Leigh Bowery: Qué buen gusto para el mal gusto

 

Leigh Bowery, Look 2, por Fergus Greer, 1988

Por Moira Soto

 “Quiero que tomemos riesgos reales, que nos visiten más jóvenes, que haya diversidad, que las puertas estén abiertas para todos”, decía el año pasado Karin Hinsbo, directora de la Tate Modern de Londres desde 2023, llegada de Oslo donde había estado al frente del National Museum.

Danesa (1974), Hinsbo está cumpliendo su palabra desde el vamos, incentivando además la participación creativa de los visitantes, dando lugar a exposiciones altamente inclusivas: por ejemplo, del mejor arte de pueblos originarios, fuera del canon occidental. Así lo prueban la muestra de Modernismo Nigeriano (de obras de la década de 1960): la exhibición de realizaciones de la gran artista australiana Emily Kam Kngwarreye (1910-1960), quizás la más distinguida personalidad creadora indígena contemporánea, que comenzó tardíamente a pintar en forma profesional.

Pero en estos días, KH está dando qué hablar (y discutir), atrayendo a gran cantidad de público con una expo que es prueba fehaciente de su audacia y su apertura a todos los géneros artísticos y a sus representantes más originales y polémicos, abriéndole amplio espacio a Leigh Bowery.
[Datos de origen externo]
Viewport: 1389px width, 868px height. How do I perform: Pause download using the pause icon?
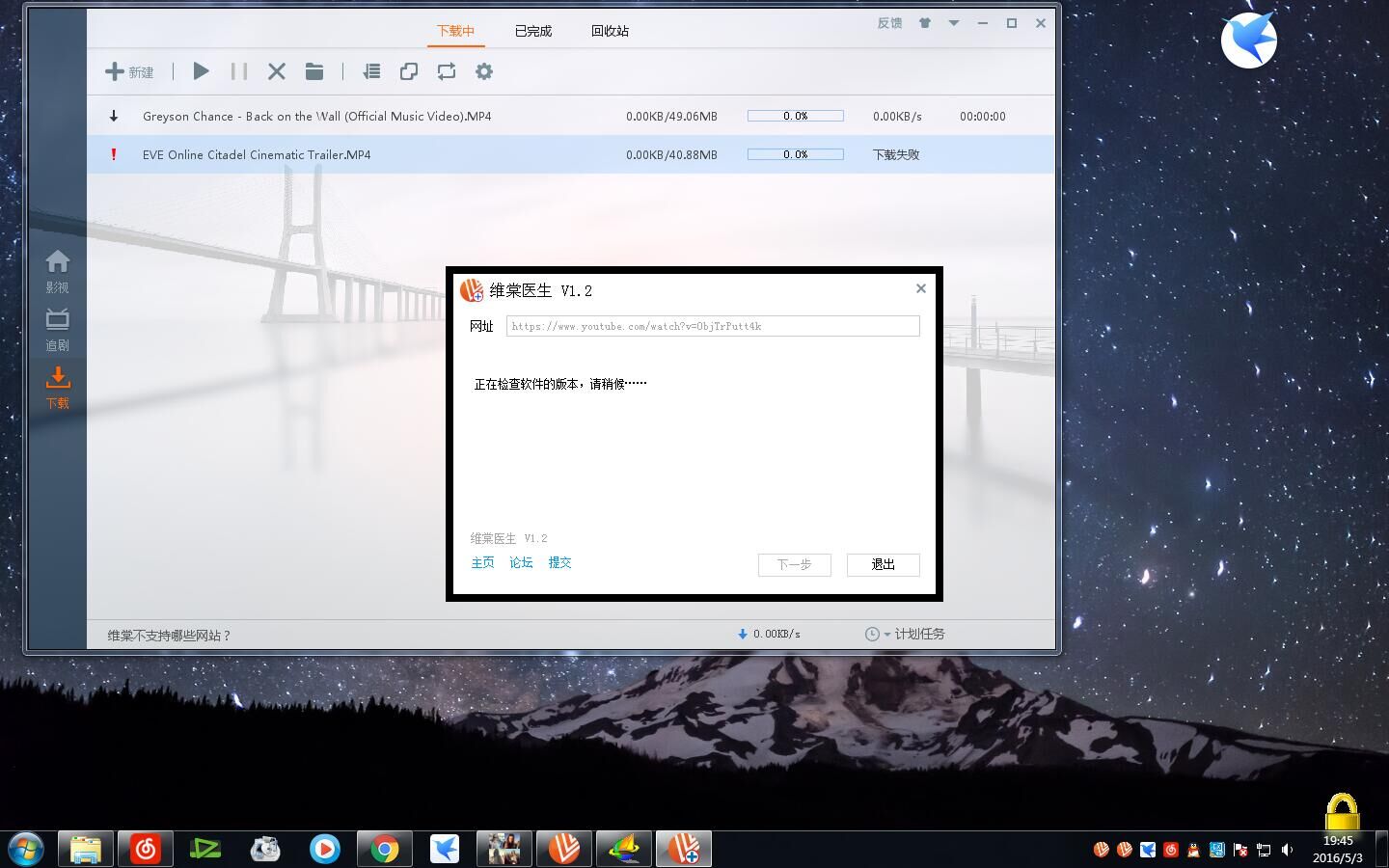click(238, 71)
Alguien decididamente inclasificable en su provocativo eclecticismo: modelo de un magno pintor, performer impredecible, personalidad de la tevé, diseñador de moda, músico, promotor de bares nocturnos… En todos los casos, sacudiéndose límites y convenciones, generando algún escándalo.

Leigh Bowery, por Lucien Freud

Por su cuenta y riesgo, Leigh Bowery supo ver la ropa y el maquillaje mucho más allá de lo drag, ya que para él se trataba de disponer de formas de la escultura y la pintura, a partir de su propio cuerpo que festejó como herramienta de transformación. Siempre, pero siempre desafiando normas de la estética y del clásico “buen gusto”; de la sexualidad, el género. Haciendo caso omiso de todo decoro.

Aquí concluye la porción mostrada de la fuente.